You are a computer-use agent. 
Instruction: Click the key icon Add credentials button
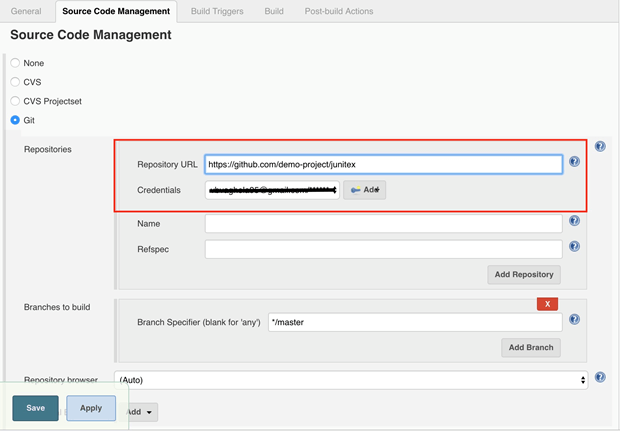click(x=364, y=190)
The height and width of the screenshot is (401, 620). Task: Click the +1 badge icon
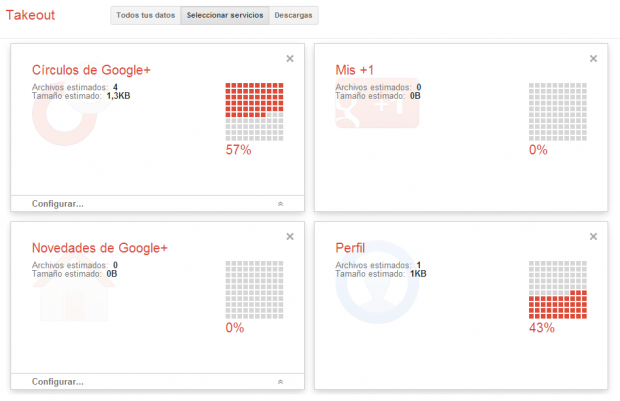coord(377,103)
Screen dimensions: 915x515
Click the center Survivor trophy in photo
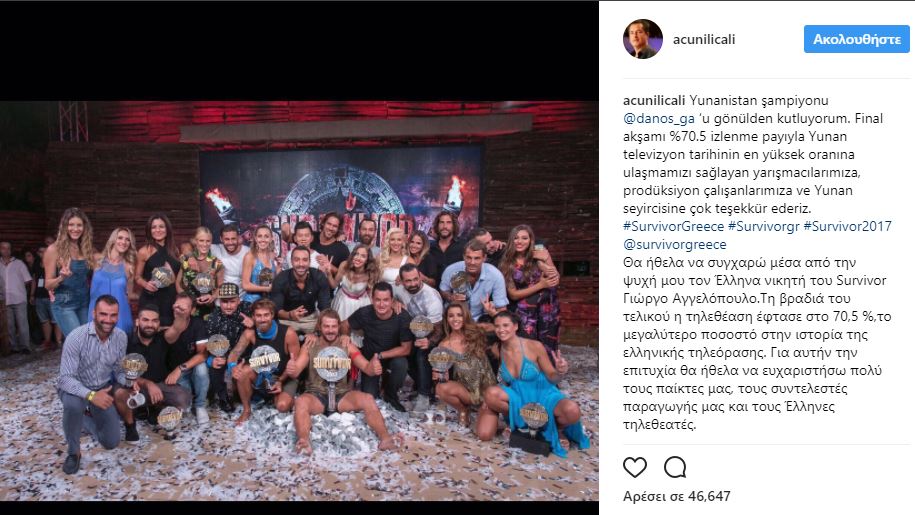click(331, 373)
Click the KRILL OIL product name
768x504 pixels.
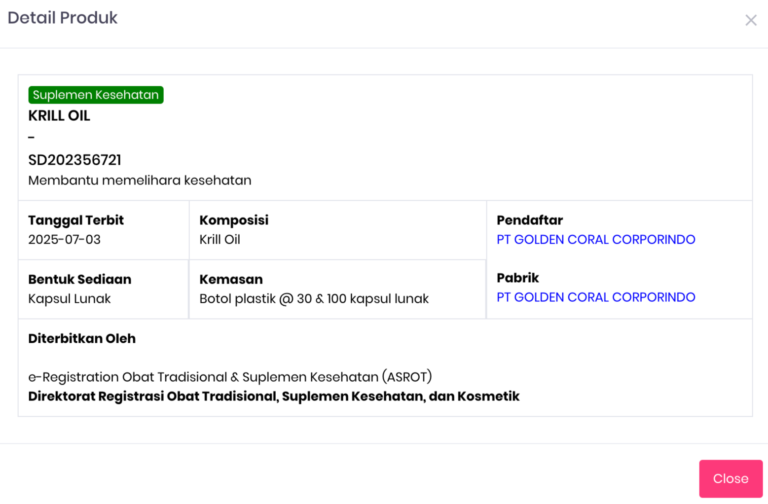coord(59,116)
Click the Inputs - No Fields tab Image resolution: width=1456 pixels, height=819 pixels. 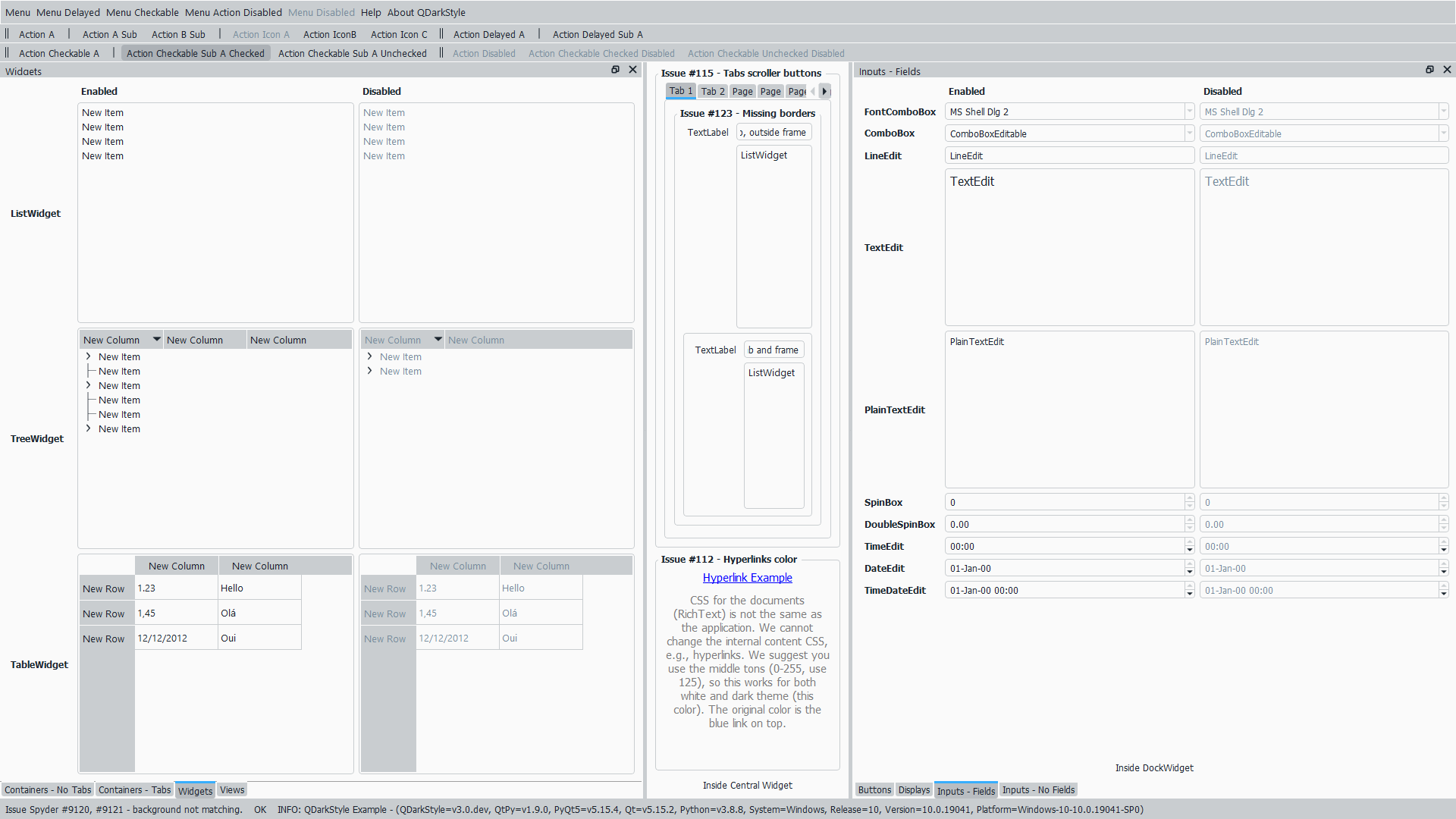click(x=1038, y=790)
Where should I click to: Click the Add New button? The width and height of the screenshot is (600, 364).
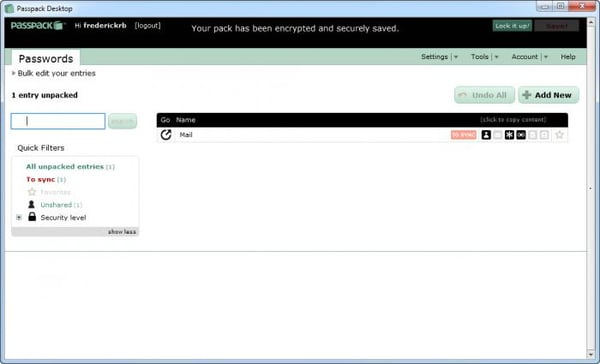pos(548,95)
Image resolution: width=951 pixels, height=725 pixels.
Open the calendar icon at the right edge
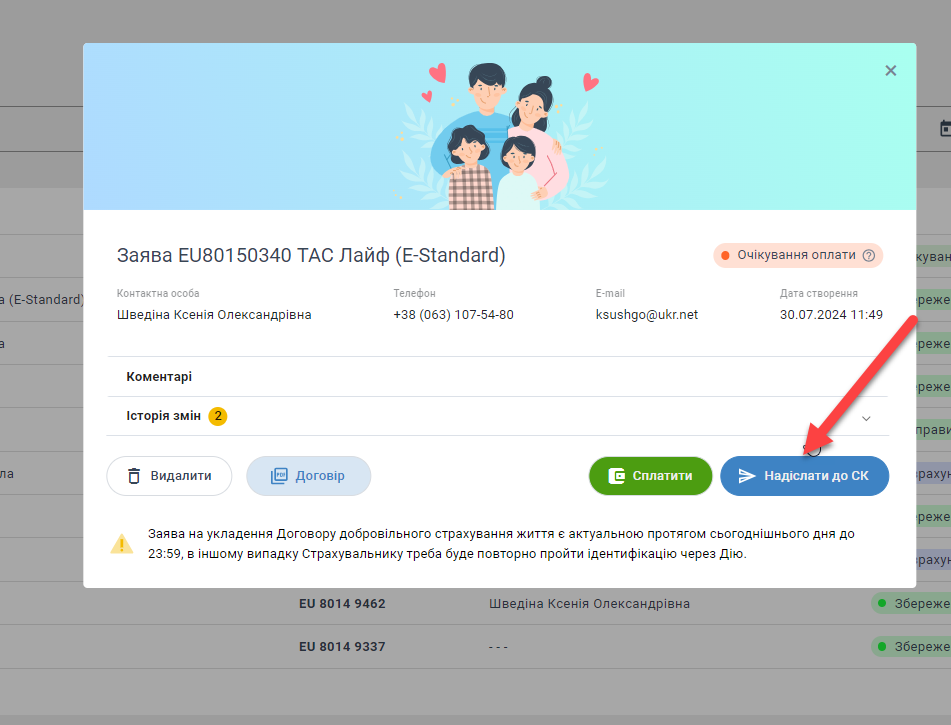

::::::::::

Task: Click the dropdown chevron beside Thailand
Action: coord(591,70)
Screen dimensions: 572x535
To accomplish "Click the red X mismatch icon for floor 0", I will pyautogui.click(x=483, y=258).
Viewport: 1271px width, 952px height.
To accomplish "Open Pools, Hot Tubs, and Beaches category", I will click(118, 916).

::::::::::

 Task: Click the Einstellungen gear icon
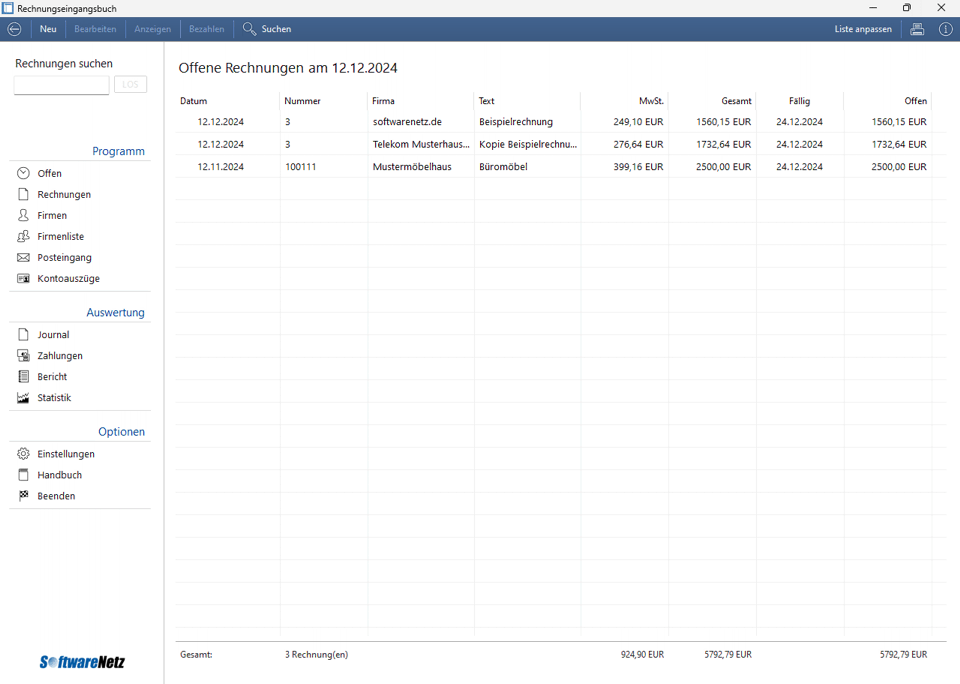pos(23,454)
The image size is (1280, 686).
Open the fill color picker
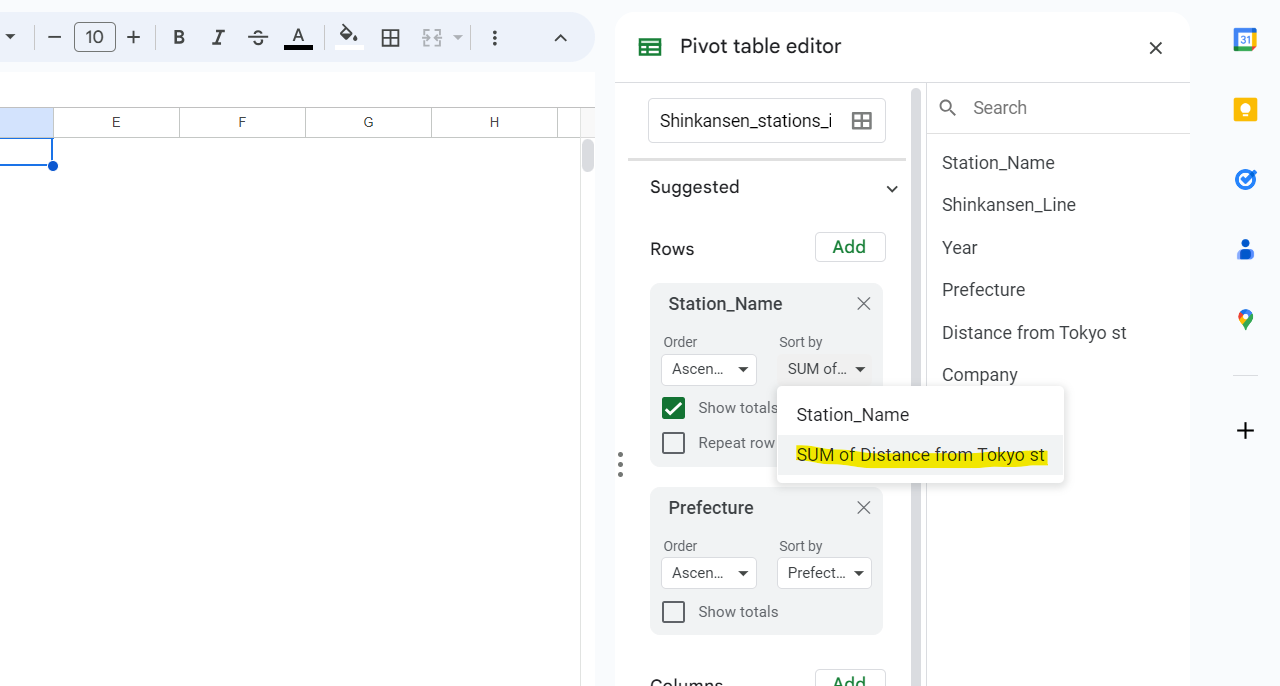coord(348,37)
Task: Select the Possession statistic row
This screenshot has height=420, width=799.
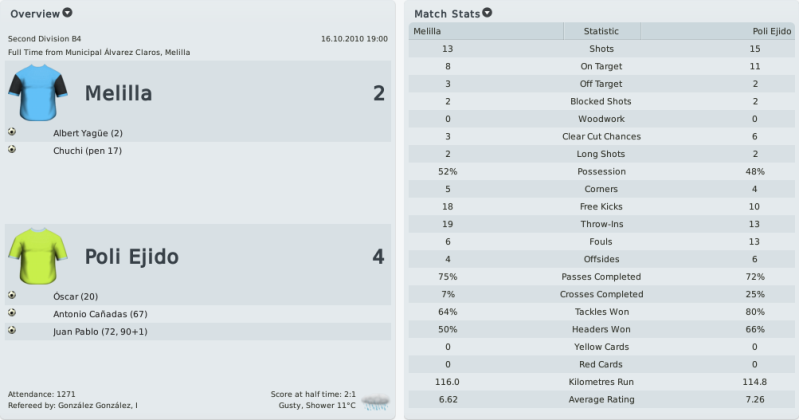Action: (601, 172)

::::::::::

Lines holding "accomplish" in the material above are to be reported.

To accomplish "Click the red X mismatch icon for floor 0", I will pyautogui.click(x=483, y=258).
To accomplish "Open Pools, Hot Tubs, and Beaches category", I will click(118, 916).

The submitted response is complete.